Bidirectional Tunnels: Proxy Outbound Requests Through Hookbase

Tunnels in Both Directions

Hookbase tunnels have always worked in one direction: external webhooks arrive at Hookbase and get forwarded to your local machine over a WebSocket connection. This is essential for local development -- you can test webhook integrations without deploying or exposing your machine to the internet.

Today we are adding the reverse path. Bidirectional tunnels let your local machine send HTTP requests through Hookbase to external services. The request travels over the same WebSocket connection, gets executed by Hookbase's edge infrastructure, and the response comes back to your local app.

Why Outbound Proxying?

Some services are only reachable from certain networks. Maybe the staging API is behind a VPN, the IoT device is on a private network, or the partner's sandbox only accepts traffic from whitelisted IPs. Setting up a VPN or SSH tunnel for quick testing is overkill.

With bidirectional tunnels, your local development environment can reach these services through Hookbase:

• Internal APIs -- Access staging or internal services from your laptop without VPN
• IoT devices -- Send commands to devices behind NAT or corporate firewalls
• Partner sandboxes -- Reach test environments that whitelist Hookbase's IPs
• Cross-network debugging -- Call services on different networks without infrastructure changes

How It Works

Setup

1. Create a tunnel with Direction set to "Bidirectional"
2. Add the target hostnames to the Allowed Hosts list (up to 20)
3. Connect with the CLI using hookbase tunnel

Request Flow

1. Your local app sends a request to the CLI's local proxy endpoint
2. The CLI wraps it as an outbound_request message and sends it over the WebSocket
3. Hookbase's Durable Object validates the target host against your allowed list
4. The Durable Object makes the HTTP request to the target URL
5. The response travels back over the WebSocket to the CLI
6. The CLI returns the response to your local app

The entire round-trip uses the existing WebSocket connection -- no additional ports, no extra configuration.

Allowed Hosts

Every bidirectional tunnel requires an Allowed Hosts list. This is a security measure that prevents the tunnel from being used as an open proxy. Only requests to hostnames explicitly on your list will be forwarded. Requests to any other hostname are rejected with an error.

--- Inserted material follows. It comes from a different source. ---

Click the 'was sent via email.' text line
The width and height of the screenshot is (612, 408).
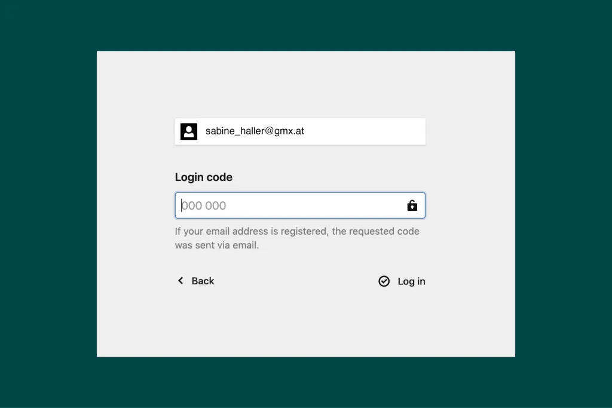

You can manage allowed hosts in the dashboard when creating or editing a tunnel, or via the API.

Security Model

Bidirectional tunnels maintain the same security properties as inbound tunnels:

• Authenticated connections -- Only authenticated CLI sessions with valid API keys can connect
• Host validation -- Outbound requests are checked against the allowed hosts list before execution
• No port exposure -- All traffic runs over WebSocket; no inbound ports are opened on your machine
• Audit logged -- All outbound requests through the tunnel are logged for visibility

Availability

Bidirectional tunnels are available on Pro plans and above. Inbound-only tunnels remain available on all plans.

To get started, create a tunnel in the dashboard with direction set to "Bidirectional", add your target hosts, and connect with the CLI.